Reproduce sin cambios las líneas de los registros situadas entre la que contiene "The width and" y la que contiene "The image size is (640, 423).", ambas incluidas.

━━ Sección de datos

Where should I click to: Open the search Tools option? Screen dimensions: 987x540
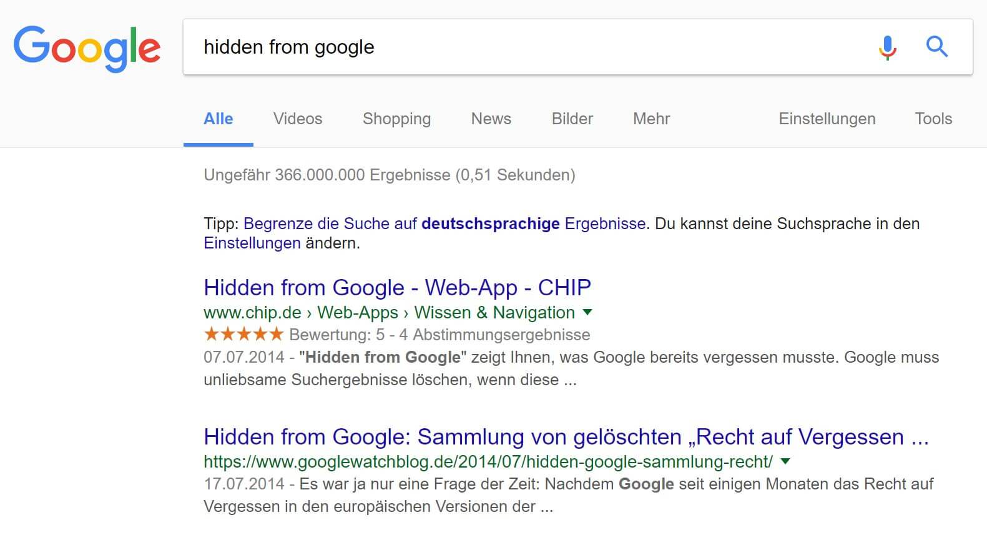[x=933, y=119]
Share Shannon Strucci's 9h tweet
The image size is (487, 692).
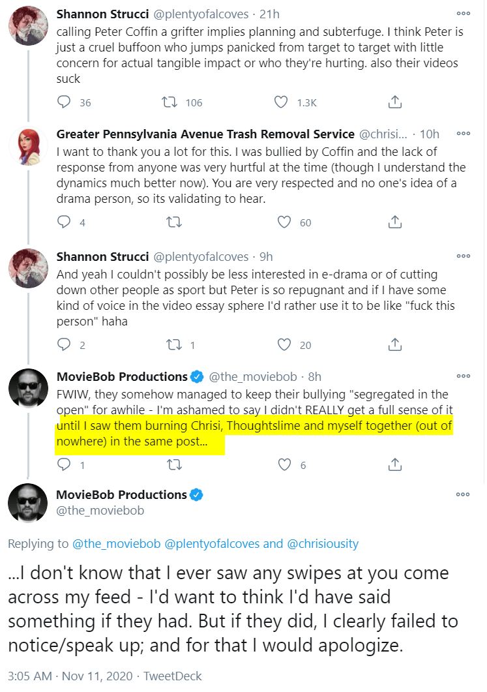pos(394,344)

━━━━
━━ Sección de datos

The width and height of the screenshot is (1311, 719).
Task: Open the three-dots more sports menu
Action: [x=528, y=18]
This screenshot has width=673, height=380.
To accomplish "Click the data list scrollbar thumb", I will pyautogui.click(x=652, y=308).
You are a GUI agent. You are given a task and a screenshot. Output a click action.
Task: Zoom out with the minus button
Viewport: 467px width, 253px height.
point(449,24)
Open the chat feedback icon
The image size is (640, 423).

━━━━

Solución:
The width and height of the screenshot is (1311, 719).
Task: Open the three-dots more sports menu
Action: [x=528, y=18]
This screenshot has width=673, height=380.
To accomplish "Click the data list scrollbar thumb", I will pyautogui.click(x=652, y=308).
You are a GUI agent. You are given a task and a screenshot. Output a click action.
Task: Zoom out with the minus button
Viewport: 467px width, 253px height.
point(449,24)
Open the chat feedback icon
The image size is (640, 423).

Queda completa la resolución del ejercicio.